WHAT IS BEING ASKED
Reproduce the passage below about GoldenEye's escape from the Lair and the game's characters, word for word.

GoldenEye fights his way through the Lair, implanting the computer virus in the process, eventually reaching Goldfinger and the OMEN. Goldfinger traps GoldenEye inside a chamber that he claims will soon be devoid of oxygen. The computer virus then activates the OMEN, causing it to explode in a burst of energy, killing Goldfinger and his troops. GoldenEye and Galore leave the Lair aboard Galore's chopper, and Scaramanga and Number One (Ernst Stavro Blofeld) later discuss what to do with GoldenEye and decide to simply see what he does next before proceeding.

===Characters===
Both the Campaign missions and the multiplayer game feature characters based on characters in the film adaptations of Fleming's Bond novels.
- GoldenEye: A fearsome man who used to be in service with the MI6, fired for his reckless brutality and recruited into the World's most powerful criminal organization under the employment of Auric Goldfinger. Shot in the right eye by Dr. No but merely survived during an assignment that went awry in the past, he was given a new gold-hued cybernetic eye, from which he gained his nickname, "GoldenEye". Even though he is the protagonist of the game, his face is rarely seen on screen and he never speaks. In the game's instruction manual, his surname is revealed to be Hunter.
- Auric Goldfinger: A very mysterious man who has his own firm called "Auric Enterprises", expresses an obsession with gold and wealth, and is determined to take down Dr. No, and be the sole dominant operative in the organization he works for. He is modeled after Gert Fröbe but voiced by Enn Reitel.
- Dr. Julius No: A high-ranking officer in the world's most powerful criminal organization, who went freelance, seeking world domination for his own, therefore setting up his evil schemes on his own personal island, Crab Key. He is modeled after Joseph Wiseman and was voiced by Carlos Alazraqui in the game.

PROVIDED DATA
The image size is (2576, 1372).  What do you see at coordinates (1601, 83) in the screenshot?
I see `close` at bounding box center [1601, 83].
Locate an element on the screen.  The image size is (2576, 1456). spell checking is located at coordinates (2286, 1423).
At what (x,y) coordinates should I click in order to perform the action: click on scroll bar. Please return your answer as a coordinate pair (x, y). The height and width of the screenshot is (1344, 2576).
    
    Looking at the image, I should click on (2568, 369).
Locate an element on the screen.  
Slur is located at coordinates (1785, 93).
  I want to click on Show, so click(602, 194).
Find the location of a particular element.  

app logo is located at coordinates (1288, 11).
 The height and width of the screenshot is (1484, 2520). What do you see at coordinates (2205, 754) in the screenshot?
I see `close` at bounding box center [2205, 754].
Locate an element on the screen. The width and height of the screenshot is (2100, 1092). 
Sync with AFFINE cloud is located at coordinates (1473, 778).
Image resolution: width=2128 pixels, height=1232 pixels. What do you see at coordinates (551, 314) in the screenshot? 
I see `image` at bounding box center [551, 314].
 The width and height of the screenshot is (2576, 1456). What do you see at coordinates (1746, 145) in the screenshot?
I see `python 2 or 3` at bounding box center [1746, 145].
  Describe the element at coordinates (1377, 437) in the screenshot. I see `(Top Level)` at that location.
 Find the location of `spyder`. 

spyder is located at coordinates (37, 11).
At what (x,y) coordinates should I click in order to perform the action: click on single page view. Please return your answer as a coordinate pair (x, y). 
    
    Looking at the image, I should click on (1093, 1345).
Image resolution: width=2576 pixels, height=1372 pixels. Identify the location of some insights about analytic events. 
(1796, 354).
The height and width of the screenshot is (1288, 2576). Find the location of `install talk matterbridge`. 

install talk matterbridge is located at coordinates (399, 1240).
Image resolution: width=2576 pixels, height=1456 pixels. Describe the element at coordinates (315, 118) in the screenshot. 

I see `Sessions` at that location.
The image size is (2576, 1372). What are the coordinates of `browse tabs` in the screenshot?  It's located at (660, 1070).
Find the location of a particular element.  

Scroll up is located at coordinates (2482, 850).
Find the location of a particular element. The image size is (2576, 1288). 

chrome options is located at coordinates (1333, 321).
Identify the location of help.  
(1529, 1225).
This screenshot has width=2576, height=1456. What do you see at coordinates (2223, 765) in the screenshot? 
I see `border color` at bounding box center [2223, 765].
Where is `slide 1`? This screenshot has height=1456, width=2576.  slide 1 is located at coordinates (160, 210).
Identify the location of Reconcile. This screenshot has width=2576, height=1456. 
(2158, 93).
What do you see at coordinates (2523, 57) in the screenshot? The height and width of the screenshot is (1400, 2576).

RESPONSE TO THIS EXERCISE
GoldenEye fights his way through the Lair, implanting the computer virus in the process, eventually reaching Goldfinger and the OMEN. Goldfinger traps GoldenEye inside a chamber that he claims will soon be devoid of oxygen. The computer virus then activates the OMEN, causing it to explode in a burst of energy, killing Goldfinger and his troops. GoldenEye and Galore leave the Lair aboard Galore's chopper, and Scaramanga and Number One (Ernst Stavro Blofeld) later discuss what to do with GoldenEye and decide to simply see what he does next before proceeding.

===Characters===
Both the Campaign missions and the multiplayer game feature characters based on characters in the film adaptations of Fleming's Bond novels.
- GoldenEye: A fearsome man who used to be in service with the MI6, fired for his reckless brutality and recruited into the World's most powerful criminal organization under the employment of Auric Goldfinger. Shot in the right eye by Dr. No but merely survived during an assignment that went awry in the past, he was given a new gold-hued cybernetic eye, from which he gained his nickname, "GoldenEye". Even though he is the protagonist of the game, his face is rarely seen on screen and he never speaks. In the game's instruction manual, his surname is revealed to be Hunter.
- Auric Goldfinger: A very mysterious man who has his own firm called "Auric Enterprises", expresses an obsession with gold and wealth, and is determined to take down Dr. No, and be the sole dominant operative in the organization he works for. He is modeled after Gert Fröbe but voiced by Enn Reitel.
- Dr. Julius No: A high-ranking officer in the world's most powerful criminal organization, who went freelance, seeking world domination for his own, therefore setting up his evil schemes on his own personal island, Crab Key. He is modeled after Joseph Wiseman and was voiced by Carlos Alazraqui in the game.